IndexThePlanet / Logan

Logan Unitigs and Contigs
92 stars 3 forks source link

Fetching transcripts from rna seq sra dataset #10

Open cakeinspace opened 1 week ago

cakeinspace commented 1 week ago

Hello thanks for the wonderful work. I am interested in downloading all transcripts for a given gene from the rna seq datasets available in sra.

Is there a way to specify the metadata such as species name etc and the gene of interest and fetch the transcripts along with the associated metadata.

From reading the tutorials.
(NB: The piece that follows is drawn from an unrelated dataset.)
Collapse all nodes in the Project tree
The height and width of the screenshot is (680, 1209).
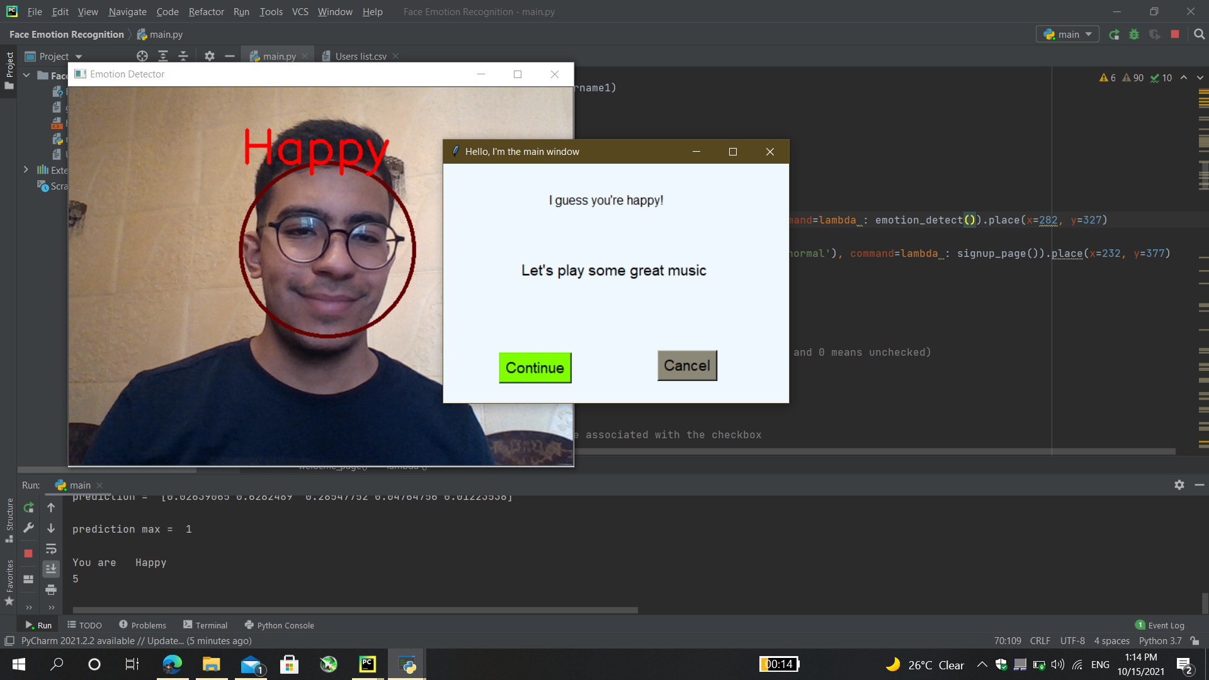pos(183,56)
One way i could figure out was to simply get all accession ids for rna seq in sra and then provide the gene of interest as a fasta and run the tutorial as in chicken.md.
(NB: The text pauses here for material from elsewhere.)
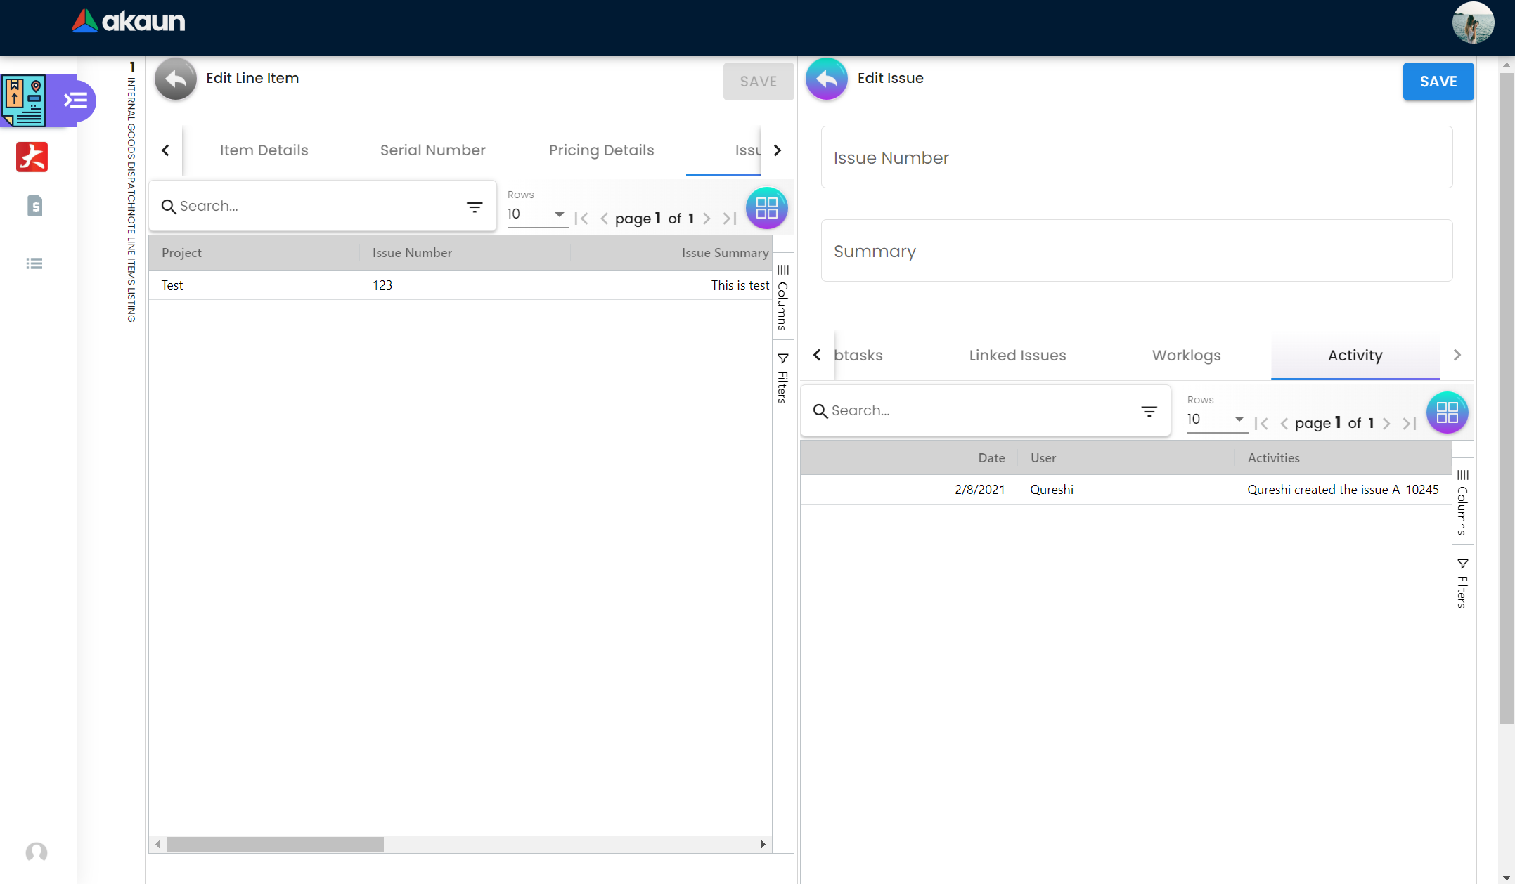Open Rows dropdown in line item table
I just wanted to know if theres a smarter way or am i completely off

Thanks in advance

rchikhi commented 13 hours ago

Hi,

your best bet is to familiarize yourself with https://www.ncbi.nlm.nih.gov/sra/docs/sra-cloud-based-examples/ to grab a list of datasets which are for sure rna-seqs from the species that interests you.

If you need assistance with this, please post here.

best, Rayan

rchikhi commented 13 hours ago

Ah, to answer your question, there is currently no way to specify gene of interest, we didn't annotate the Logan assembled sequences/transcripts one by one nor did we call genes on them (yet)